Teaching is not the same as student learning.

So the goal of teaching is to minimize the gap between the taught curriculum and the learned curriculum. And I thought I was doing that. I see myself as being cognizant of the mistakes that students tend to have in thinking, I work on developing their understanding rather than having them rely on algorithmic/procedural learning, I teach my classes at the pace of my students — and alter how far we get with the material based on how much time I see them needing.

However, I have come to realize that I have been missing a gigantorific thing, because I’ve had some sort of blinders on. Especially egregious because this has been the central idea and nexus of the math teacher blogosphere for over a year now. I’m embarrassed to say: I don’t have any idea if I’m being successful at reducing the gap between the taught curriculum and the learned curriculum.

In other words, if asked how I assess student understanding in the classroom before tests, I wouldn’t have a good answer. Yes, I do that whole I look at their faces thing (which tells a lot) (but some of them are good at playing the game with their faces too) and I do the whole check yo’self before you wreck yo’self thing (questions which have students solve a problem after we have gone over a concept and done one together as a class) and I do the whole let me ask you a question thing and I very occasionally do the whole “put your head down and raise the number of fingers” where 1 finger is ‘totes got it’ and 5 fingers are ‘what just happened?’ …

But when it comes down to it, if my department head came to my class three-fourths of the way through, and froze the kids (okay… okay… no… she can’t do that… only I wield that power with my magic unicorn wand!) and asked me “what is the level of understanding of each kid in the class for the material you covered yesterday?” and “what is the level of understanding of each kid in the class for the material you covered today?” I wouldn’t be able to answer her with much confidence.

I don’t have strong systems to formatively assess my kids understanding.

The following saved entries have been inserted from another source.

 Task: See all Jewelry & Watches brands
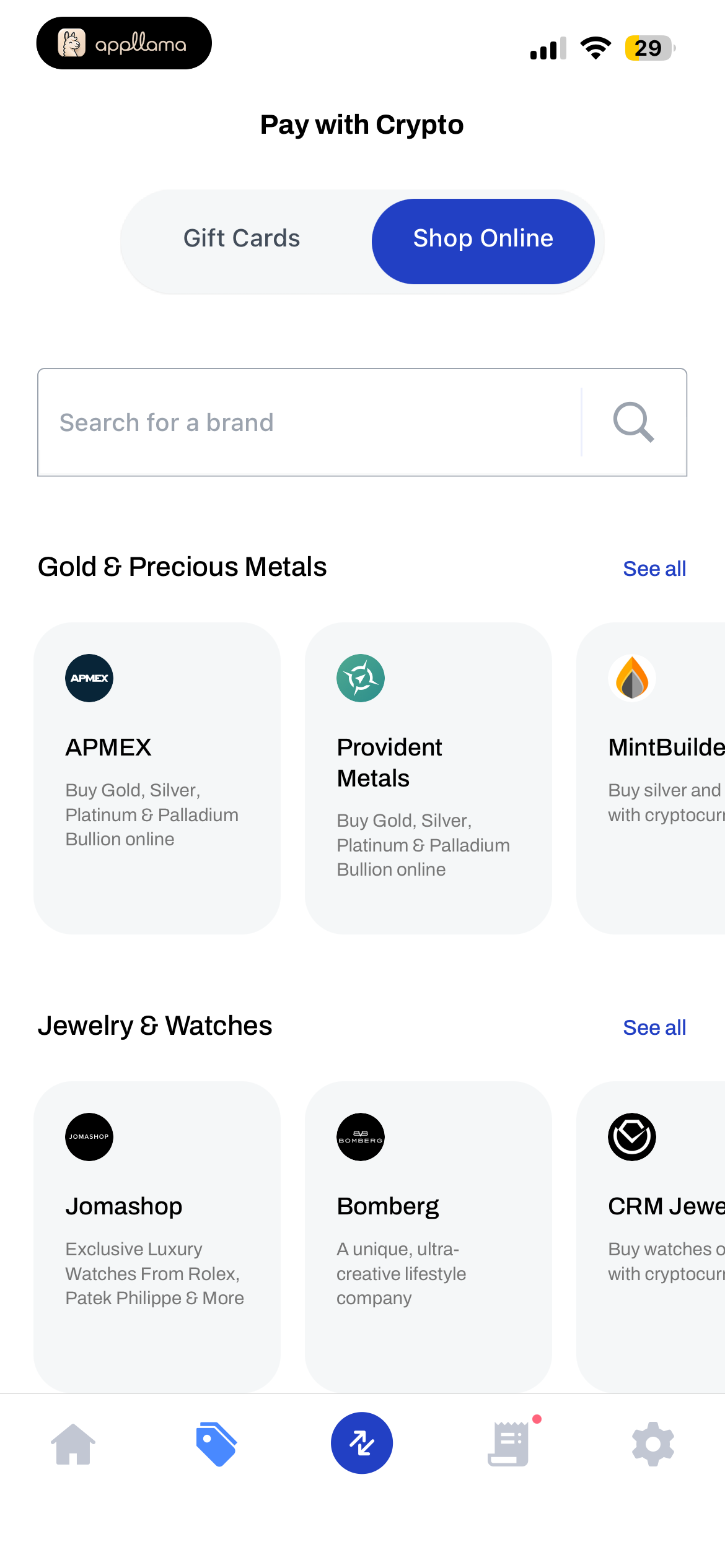coord(654,1027)
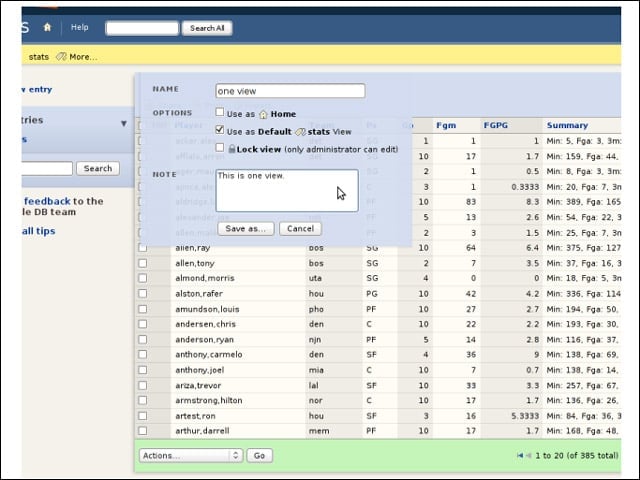Image resolution: width=640 pixels, height=480 pixels.
Task: Click the house icon next to Home option
Action: tap(263, 114)
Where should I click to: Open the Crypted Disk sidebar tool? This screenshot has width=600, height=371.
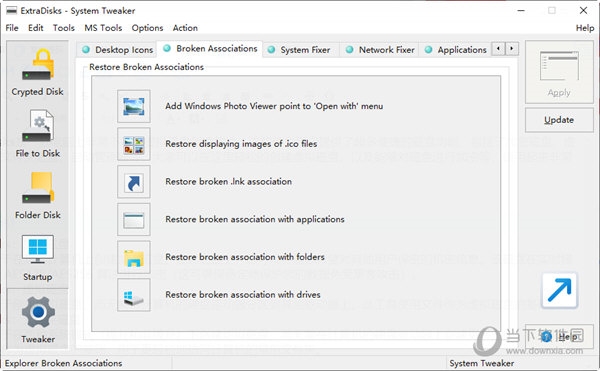pos(37,72)
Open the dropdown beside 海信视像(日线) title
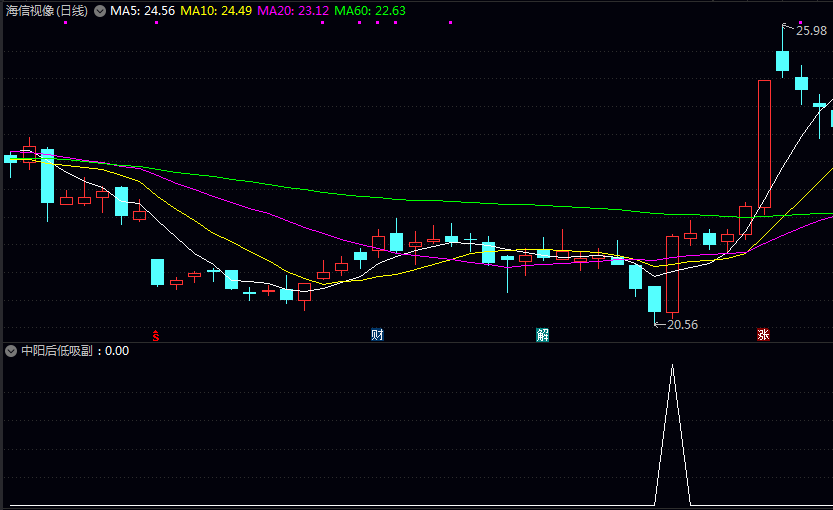The image size is (833, 510). [x=100, y=11]
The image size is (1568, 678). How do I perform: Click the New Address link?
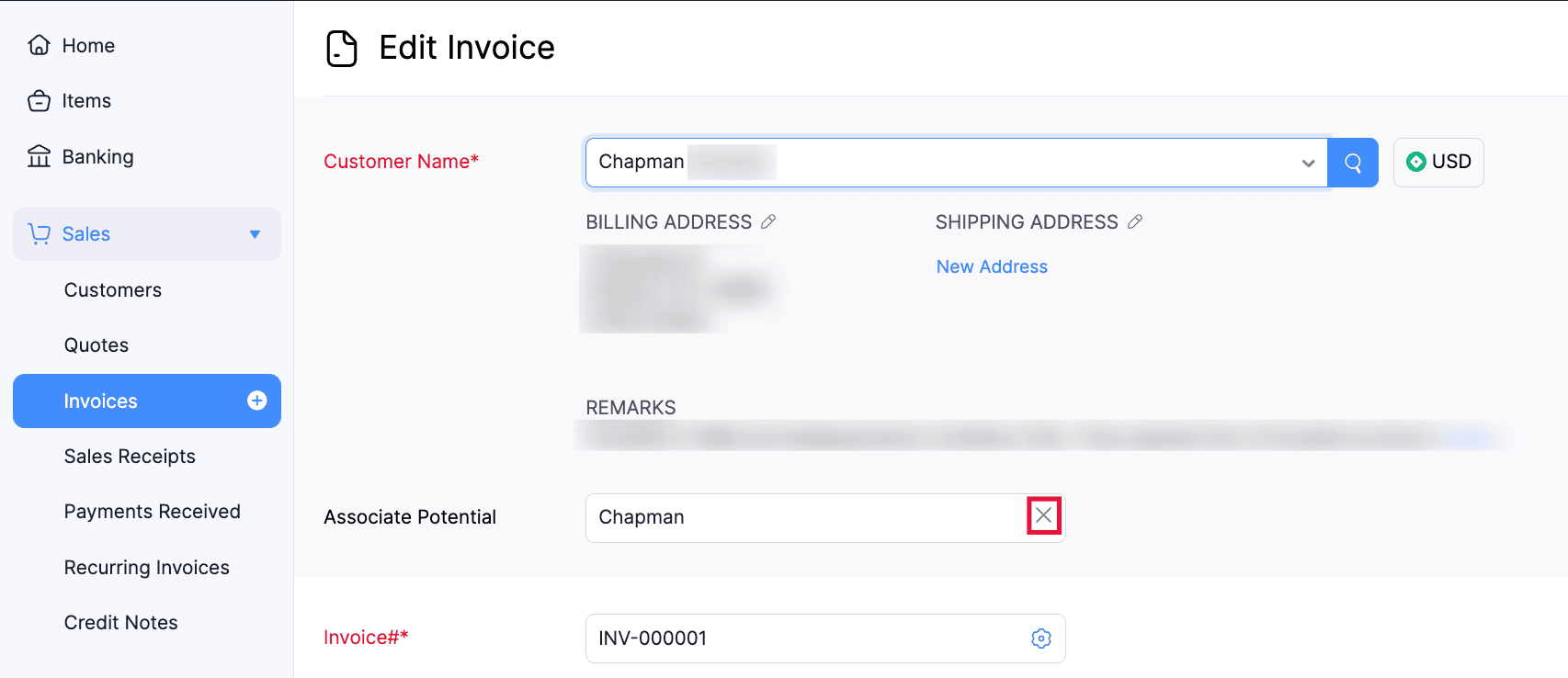click(991, 266)
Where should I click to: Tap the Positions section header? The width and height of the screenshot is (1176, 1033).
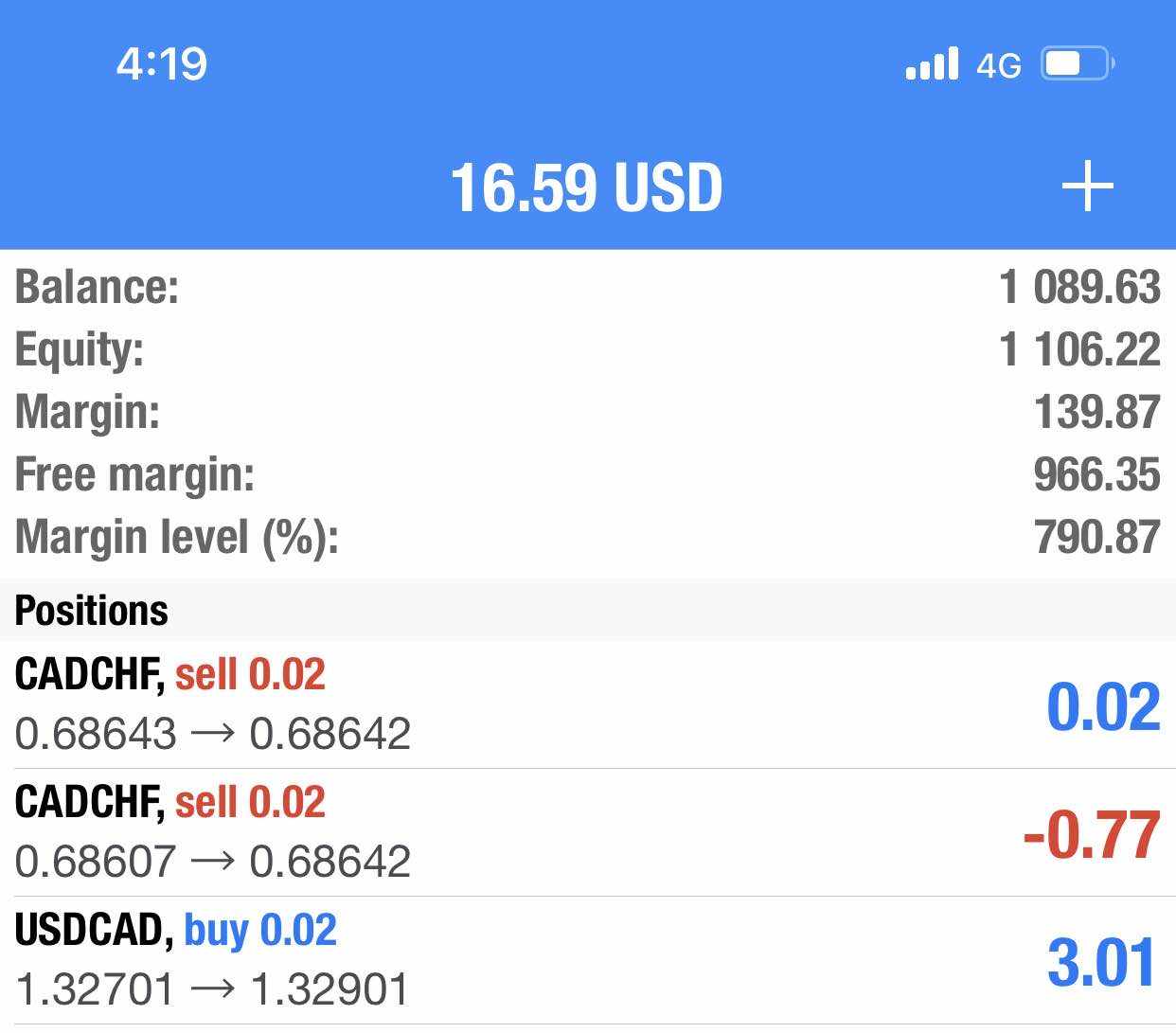92,611
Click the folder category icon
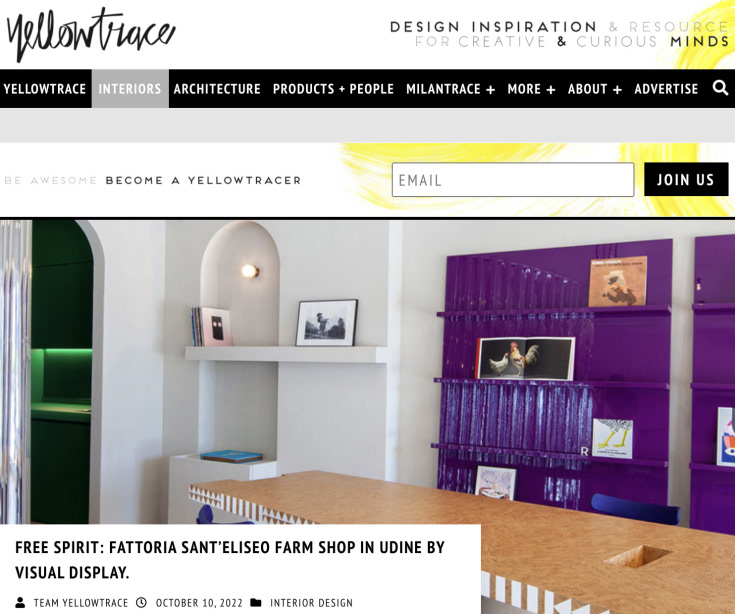Viewport: 735px width, 614px height. point(256,602)
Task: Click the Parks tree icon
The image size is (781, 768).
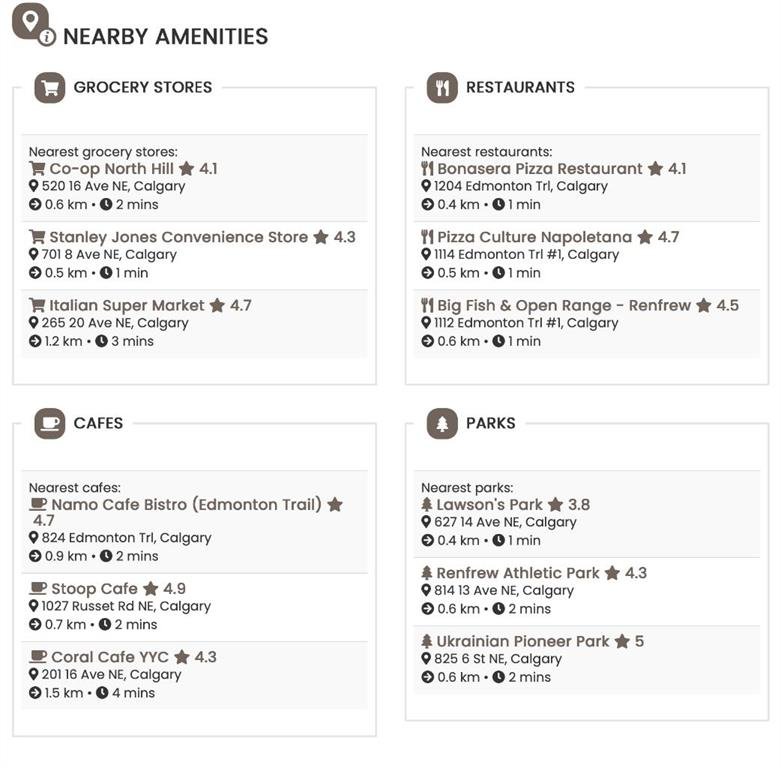Action: pos(442,423)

Yes, there you have it. I said it.

Now I need to find ways to do this. I am currently thinking of giving short quizzes at the start of every class and exit slips at the end of every class. I would like to pilot out clickers at my school. And I would like to come up with more intentional questioning which can get to the heart of whether a student understands a topic or not (meaning: I have these questions prepared before class and I can whip out when I’m ready to check their understanding).

But more than anything, I’d love to hear ways you come up with ways to formatively assess kids understanding during a class or even outside of classtime. Big, small, thoughts on how to form questions that get deep to the heart of the subject matter, ways to figure out what every kid or what most kids know?